## EXERCISE INSTRUCTIONS
Repeat every one of the following entries verbatim, keeping each line as it appears.

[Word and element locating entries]
>> begin
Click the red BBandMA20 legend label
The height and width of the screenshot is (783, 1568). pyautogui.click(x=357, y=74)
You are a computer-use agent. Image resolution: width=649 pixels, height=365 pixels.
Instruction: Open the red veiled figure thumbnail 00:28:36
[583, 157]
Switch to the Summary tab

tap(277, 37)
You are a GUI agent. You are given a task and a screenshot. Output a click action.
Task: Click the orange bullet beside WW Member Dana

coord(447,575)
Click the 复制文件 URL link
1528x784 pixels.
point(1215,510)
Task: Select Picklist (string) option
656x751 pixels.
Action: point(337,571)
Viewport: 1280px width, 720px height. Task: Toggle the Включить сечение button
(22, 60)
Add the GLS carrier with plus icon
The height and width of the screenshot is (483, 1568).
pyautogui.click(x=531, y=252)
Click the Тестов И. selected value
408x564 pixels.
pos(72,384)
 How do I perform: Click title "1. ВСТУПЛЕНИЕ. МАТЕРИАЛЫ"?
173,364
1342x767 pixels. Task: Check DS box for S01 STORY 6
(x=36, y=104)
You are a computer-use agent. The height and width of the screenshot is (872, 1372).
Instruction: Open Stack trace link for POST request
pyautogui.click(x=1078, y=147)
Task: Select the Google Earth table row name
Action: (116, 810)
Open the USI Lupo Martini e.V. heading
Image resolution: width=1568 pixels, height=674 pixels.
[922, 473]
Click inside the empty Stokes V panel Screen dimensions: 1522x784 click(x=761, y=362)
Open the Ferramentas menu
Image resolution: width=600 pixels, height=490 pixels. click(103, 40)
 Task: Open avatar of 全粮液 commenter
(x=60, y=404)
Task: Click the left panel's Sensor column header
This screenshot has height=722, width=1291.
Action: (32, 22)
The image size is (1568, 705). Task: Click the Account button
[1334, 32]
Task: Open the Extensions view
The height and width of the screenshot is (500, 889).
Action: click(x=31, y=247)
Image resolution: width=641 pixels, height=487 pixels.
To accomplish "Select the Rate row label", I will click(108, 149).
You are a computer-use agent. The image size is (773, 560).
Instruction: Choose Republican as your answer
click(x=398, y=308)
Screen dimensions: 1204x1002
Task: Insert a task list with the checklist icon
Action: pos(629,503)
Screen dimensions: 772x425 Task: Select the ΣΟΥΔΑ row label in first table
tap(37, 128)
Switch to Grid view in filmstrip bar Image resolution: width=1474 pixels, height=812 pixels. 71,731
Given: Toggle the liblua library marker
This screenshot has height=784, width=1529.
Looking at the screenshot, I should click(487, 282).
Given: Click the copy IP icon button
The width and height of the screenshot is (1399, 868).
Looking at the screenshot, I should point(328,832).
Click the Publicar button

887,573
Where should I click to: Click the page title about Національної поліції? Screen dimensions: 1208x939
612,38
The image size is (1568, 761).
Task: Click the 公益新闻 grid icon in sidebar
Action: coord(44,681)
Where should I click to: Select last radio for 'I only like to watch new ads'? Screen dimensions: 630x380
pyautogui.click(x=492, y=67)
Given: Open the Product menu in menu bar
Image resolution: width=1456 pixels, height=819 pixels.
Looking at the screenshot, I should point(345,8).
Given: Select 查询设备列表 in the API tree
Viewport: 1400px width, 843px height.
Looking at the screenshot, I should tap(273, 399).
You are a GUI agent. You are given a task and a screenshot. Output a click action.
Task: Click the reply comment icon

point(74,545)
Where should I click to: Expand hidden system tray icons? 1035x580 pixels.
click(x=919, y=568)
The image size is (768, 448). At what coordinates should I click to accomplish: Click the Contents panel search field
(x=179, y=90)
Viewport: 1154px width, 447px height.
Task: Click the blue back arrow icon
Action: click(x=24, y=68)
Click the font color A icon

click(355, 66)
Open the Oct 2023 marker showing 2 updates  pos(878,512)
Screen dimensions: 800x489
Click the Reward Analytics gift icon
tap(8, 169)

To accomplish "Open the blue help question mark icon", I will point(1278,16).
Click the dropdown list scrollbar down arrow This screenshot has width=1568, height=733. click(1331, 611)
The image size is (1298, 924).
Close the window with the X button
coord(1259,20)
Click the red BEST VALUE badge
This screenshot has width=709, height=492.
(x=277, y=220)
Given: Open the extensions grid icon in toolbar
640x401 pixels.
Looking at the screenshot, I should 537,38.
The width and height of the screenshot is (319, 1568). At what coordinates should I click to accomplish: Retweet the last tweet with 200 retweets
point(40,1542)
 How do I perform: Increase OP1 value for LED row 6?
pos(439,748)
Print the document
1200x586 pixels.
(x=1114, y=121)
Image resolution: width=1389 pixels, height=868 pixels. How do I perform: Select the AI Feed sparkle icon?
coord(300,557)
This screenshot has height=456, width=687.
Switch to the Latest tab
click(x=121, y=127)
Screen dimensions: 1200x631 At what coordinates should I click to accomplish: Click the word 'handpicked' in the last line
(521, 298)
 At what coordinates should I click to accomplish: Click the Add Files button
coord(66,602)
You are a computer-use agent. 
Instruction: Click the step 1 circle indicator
>> end
## SOLVED EXERCISE
Click the red BBandMA20 legend label
The height and width of the screenshot is (783, 1568). pyautogui.click(x=357, y=74)
You are a computer-use agent. Image resolution: width=649 pixels, height=365 pixels.
Instruction: Open the red veiled figure thumbnail 00:28:36
[583, 157]
Switch to the Summary tab

tap(277, 37)
You are a GUI agent. You are given a task and a screenshot. Output a click action.
Task: Click the orange bullet beside WW Member Dana

coord(447,575)
Click the 复制文件 URL link
1528x784 pixels.
point(1215,510)
Task: Select Picklist (string) option
656x751 pixels.
Action: point(337,571)
Viewport: 1280px width, 720px height. Task: Toggle the Включить сечение button
(22, 60)
Add the GLS carrier with plus icon
The height and width of the screenshot is (483, 1568).
pyautogui.click(x=531, y=252)
Click the Тестов И. selected value
408x564 pixels.
pos(72,384)
 How do I perform: Click title "1. ВСТУПЛЕНИЕ. МАТЕРИАЛЫ"?
173,364
1342x767 pixels. Task: Check DS box for S01 STORY 6
(x=36, y=104)
You are a computer-use agent. The height and width of the screenshot is (872, 1372).
Instruction: Open Stack trace link for POST request
pyautogui.click(x=1078, y=147)
Task: Select the Google Earth table row name
Action: (116, 810)
Open the USI Lupo Martini e.V. heading
Image resolution: width=1568 pixels, height=674 pixels.
[922, 473]
Click inside the empty Stokes V panel Screen dimensions: 1522x784 click(x=761, y=362)
Open the Ferramentas menu
Image resolution: width=600 pixels, height=490 pixels. click(103, 40)
 Task: Open avatar of 全粮液 commenter
(x=60, y=404)
Task: Click the left panel's Sensor column header
This screenshot has height=722, width=1291.
Action: (32, 22)
The image size is (1568, 705). Task: Click the Account button
[1334, 32]
Task: Open the Extensions view
The height and width of the screenshot is (500, 889).
Action: click(x=31, y=247)
Image resolution: width=641 pixels, height=487 pixels.
To accomplish "Select the Rate row label", I will click(108, 149).
You are a computer-use agent. The image size is (773, 560).
Instruction: Choose Republican as your answer
click(x=398, y=308)
Screen dimensions: 1204x1002
Task: Insert a task list with the checklist icon
Action: pos(629,503)
Screen dimensions: 772x425 Task: Select the ΣΟΥΔΑ row label in first table
tap(37, 128)
Switch to Grid view in filmstrip bar Image resolution: width=1474 pixels, height=812 pixels. 71,731
Given: Toggle the liblua library marker
This screenshot has height=784, width=1529.
Looking at the screenshot, I should click(487, 282).
Given: Click the copy IP icon button
The width and height of the screenshot is (1399, 868).
Looking at the screenshot, I should point(328,832).
Click the Publicar button

887,573
Where should I click to: Click the page title about Національної поліції? Screen dimensions: 1208x939
612,38
The image size is (1568, 761).
Task: Click the 公益新闻 grid icon in sidebar
Action: coord(44,681)
Where should I click to: Select last radio for 'I only like to watch new ads'? Screen dimensions: 630x380
pyautogui.click(x=492, y=67)
Given: Open the Product menu in menu bar
Image resolution: width=1456 pixels, height=819 pixels.
Looking at the screenshot, I should point(345,8).
Given: Select 查询设备列表 in the API tree
Viewport: 1400px width, 843px height.
Looking at the screenshot, I should tap(273, 399).
You are a GUI agent. You are given a task and a screenshot. Output a click action.
Task: Click the reply comment icon

point(74,545)
Where should I click to: Expand hidden system tray icons? 1035x580 pixels.
click(x=919, y=568)
The image size is (768, 448). At what coordinates should I click to accomplish: Click the Contents panel search field
(x=179, y=90)
Viewport: 1154px width, 447px height.
Task: Click the blue back arrow icon
Action: click(x=24, y=68)
Click the font color A icon

click(355, 66)
Open the Oct 2023 marker showing 2 updates  pos(878,512)
Screen dimensions: 800x489
Click the Reward Analytics gift icon
tap(8, 169)

To accomplish "Open the blue help question mark icon", I will point(1278,16).
Click the dropdown list scrollbar down arrow This screenshot has width=1568, height=733. click(1331, 611)
The image size is (1298, 924).
Close the window with the X button
coord(1259,20)
Click the red BEST VALUE badge
This screenshot has width=709, height=492.
(x=277, y=220)
Given: Open the extensions grid icon in toolbar
640x401 pixels.
Looking at the screenshot, I should 537,38.
The width and height of the screenshot is (319, 1568). At what coordinates should I click to accomplish: Retweet the last tweet with 200 retweets
point(40,1542)
 How do I perform: Increase OP1 value for LED row 6?
pos(439,748)
Print the document
1200x586 pixels.
(x=1114, y=121)
Image resolution: width=1389 pixels, height=868 pixels. How do I perform: Select the AI Feed sparkle icon?
coord(300,557)
This screenshot has height=456, width=687.
Switch to the Latest tab
click(x=121, y=127)
Screen dimensions: 1200x631 At what coordinates should I click to accomplish: Click the word 'handpicked' in the last line
(521, 298)
 At what coordinates should I click to accomplish: Click the Add Files button
coord(66,602)
You are a computer-use agent. 
Instruction: Click the step 1 circle indicator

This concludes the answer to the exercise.